Dataset extract:
□ □ □ □ □ □ □

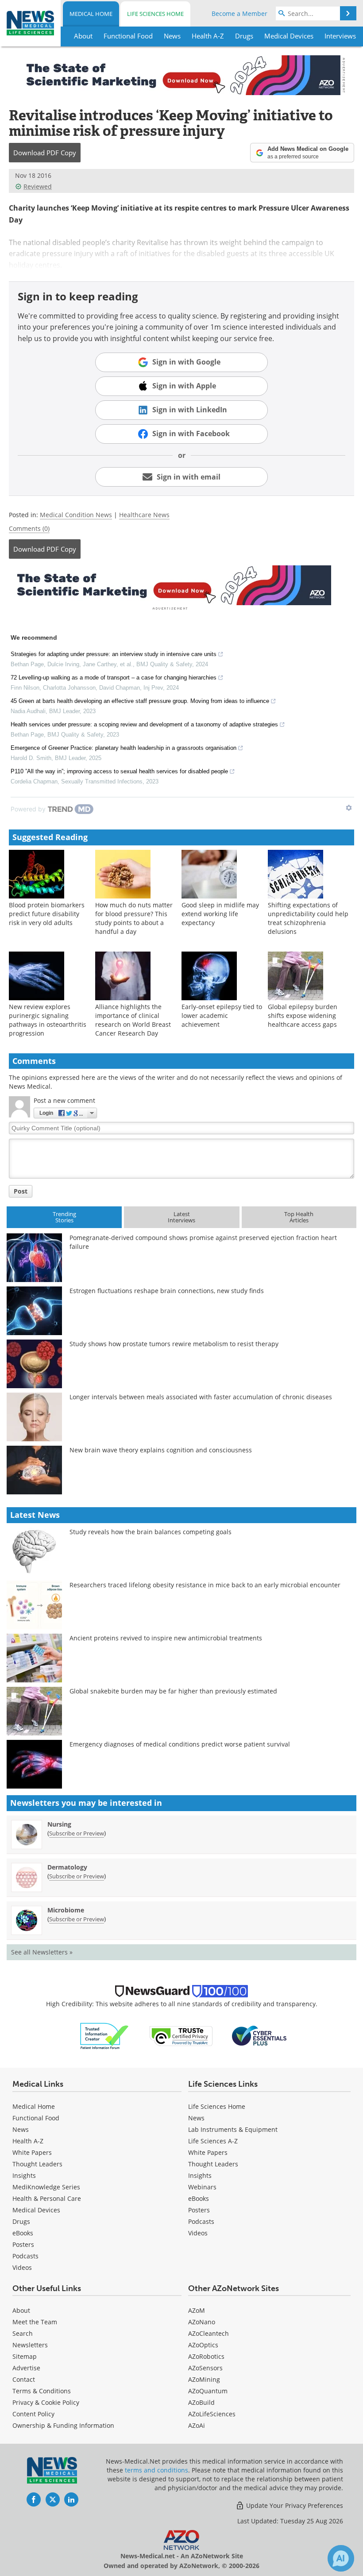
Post (20, 1191)
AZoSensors (205, 2368)
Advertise (26, 2368)
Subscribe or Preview (76, 1833)
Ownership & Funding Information (63, 2425)
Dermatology (67, 1867)
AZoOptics (203, 2345)
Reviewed (37, 186)
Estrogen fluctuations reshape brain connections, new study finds (167, 1290)
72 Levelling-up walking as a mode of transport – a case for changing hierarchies (113, 677)
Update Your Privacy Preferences (293, 2505)
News (20, 2129)
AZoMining (204, 2379)
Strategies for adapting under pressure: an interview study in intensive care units (113, 654)
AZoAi (196, 2425)
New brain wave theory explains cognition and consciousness (161, 1450)
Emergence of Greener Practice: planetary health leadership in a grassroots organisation (123, 748)
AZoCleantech (208, 2333)
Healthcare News (144, 515)
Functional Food (35, 2118)
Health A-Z (27, 2141)
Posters (23, 2244)
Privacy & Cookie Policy (45, 2402)
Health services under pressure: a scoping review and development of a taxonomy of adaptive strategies (144, 724)
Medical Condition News (76, 515)
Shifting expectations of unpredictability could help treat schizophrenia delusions (308, 918)
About (21, 2310)
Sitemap (24, 2356)
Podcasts (25, 2256)
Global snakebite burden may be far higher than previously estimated (173, 1691)
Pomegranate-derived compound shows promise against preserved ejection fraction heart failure (203, 1242)
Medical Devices (36, 2210)
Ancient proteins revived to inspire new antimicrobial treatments (166, 1638)
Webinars (202, 2187)
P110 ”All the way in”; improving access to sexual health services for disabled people (119, 771)
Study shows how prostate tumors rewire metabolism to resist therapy (174, 1344)
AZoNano (201, 2322)
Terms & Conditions (41, 2391)
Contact (23, 2379)
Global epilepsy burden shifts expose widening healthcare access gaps (302, 1015)
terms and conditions (156, 2470)
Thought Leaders (37, 2164)
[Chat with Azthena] (341, 2558)
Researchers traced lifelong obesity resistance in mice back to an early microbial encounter (205, 1585)
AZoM (196, 2310)
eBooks (22, 2233)
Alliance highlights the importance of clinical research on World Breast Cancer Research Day (133, 1019)
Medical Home (91, 14)
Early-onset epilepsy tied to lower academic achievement (222, 1015)
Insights (24, 2175)
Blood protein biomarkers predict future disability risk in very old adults (47, 914)
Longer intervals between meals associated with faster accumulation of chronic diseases (201, 1397)
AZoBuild (201, 2402)
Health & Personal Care (46, 2198)
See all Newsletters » (42, 1952)
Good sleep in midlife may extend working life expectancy (220, 914)
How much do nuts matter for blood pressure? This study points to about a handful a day (134, 918)
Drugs (21, 2221)
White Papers (32, 2152)
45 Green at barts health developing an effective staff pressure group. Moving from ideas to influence (140, 701)
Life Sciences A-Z (213, 2141)
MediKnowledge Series (46, 2187)
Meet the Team (34, 2322)
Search (22, 2333)
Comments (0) (29, 528)
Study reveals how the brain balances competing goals (151, 1532)
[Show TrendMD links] (348, 807)
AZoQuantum (208, 2391)
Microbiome (65, 1910)
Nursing (59, 1824)
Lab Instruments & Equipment (233, 2129)
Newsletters (30, 2345)
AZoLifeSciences (212, 2414)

□ □ □ □ □ □ □

Your instructions:
Repeat each entry exactly. Pictures do not belong in the copy.

Finished task:
Post (20, 1191)
AZoSensors (205, 2368)
Advertise (26, 2368)
Subscribe or Preview (76, 1833)
Ownership & Funding Information (63, 2425)
Dermatology (67, 1867)
AZoOptics (203, 2345)
Reviewed (37, 186)
Estrogen fluctuations reshape brain connections, new study finds (167, 1290)
72 Levelling-up walking as a mode of transport – a case for changing hierarchies (113, 677)
Update Your Privacy Preferences (293, 2505)
News (20, 2129)
AZoMining (204, 2379)
Strategies for adapting under pressure: an interview study in intensive care units (113, 654)
AZoAi (196, 2425)
New brain wave theory explains cognition and consciousness (161, 1450)
Emergence of Greener Practice: planetary health leadership in a grassroots organisation (123, 748)
AZoCleantech (208, 2333)
Healthcare News (144, 515)
Functional Food (35, 2118)
Health A-Z (27, 2141)
Posters (23, 2244)
Privacy & Cookie Policy (45, 2402)
Health services under pressure: a scoping review and development of a taxonomy of adaptive strategies (144, 724)
Medical Condition News (76, 515)
Shifting expectations of unpredictability could help treat schizophrenia delusions (308, 918)
About (21, 2310)
Sitemap (24, 2356)
Podcasts (25, 2256)
Global snakebite burden may be far higher than previously estimated (173, 1691)
Pomegranate-derived compound shows promise against preserved ejection fraction heart failure (203, 1242)
Medical Devices (36, 2210)
Ancient proteins revived to inspire new antimicrobial treatments (166, 1638)
Webinars (202, 2187)
P110 ”All the way in”; improving access to sexual health services for disabled people (119, 771)
Study shows how prostate tumors rewire metabolism to resist therapy (174, 1344)
AZoNano (201, 2322)
Terms & Conditions (41, 2391)
Contact (23, 2379)
Global epilepsy burden shifts expose widening healthcare access gaps (302, 1015)
terms and conditions (156, 2470)
Thought Leaders (37, 2164)
[Chat with Azthena] (341, 2558)
Researchers traced lifelong obesity resistance in mice back to an early microbial encounter (205, 1585)
AZoM (196, 2310)
eBooks (22, 2233)
Alliance highlights the importance of clinical research on World Breast Cancer Research Day (133, 1019)
Medical Home (91, 14)
Early-onset epilepsy tied to lower academic achievement (222, 1015)
Insights (24, 2175)
Blood protein biomarkers predict future disability risk in very old adults (47, 914)
Longer intervals between meals associated with faster accumulation of chronic diseases (201, 1397)
AZoBuild (201, 2402)
Health & Personal Care (46, 2198)
See all Newsletters » (42, 1952)
Good sleep in midlife may extend working life expectancy (220, 914)
How much do nuts matter for blood pressure? This study points to about a handful a day (134, 918)
Drugs (21, 2221)
White Papers (32, 2152)
45 Green at barts health developing an effective staff pressure group. Moving from ideas to influence (140, 701)
Life Sciences A-Z (213, 2141)
MediKnowledge Series (46, 2187)
Meet the Team (34, 2322)
Search (22, 2333)
Comments (0) (29, 528)
Study reveals how the brain balances competing goals (151, 1532)
[Show TrendMD links] (348, 807)
AZoQuantum (208, 2391)
Microbiome (65, 1910)
Nursing (59, 1824)
Lab Instruments & Equipment (233, 2129)
Newsletters (30, 2345)
AZoLifeSciences (212, 2414)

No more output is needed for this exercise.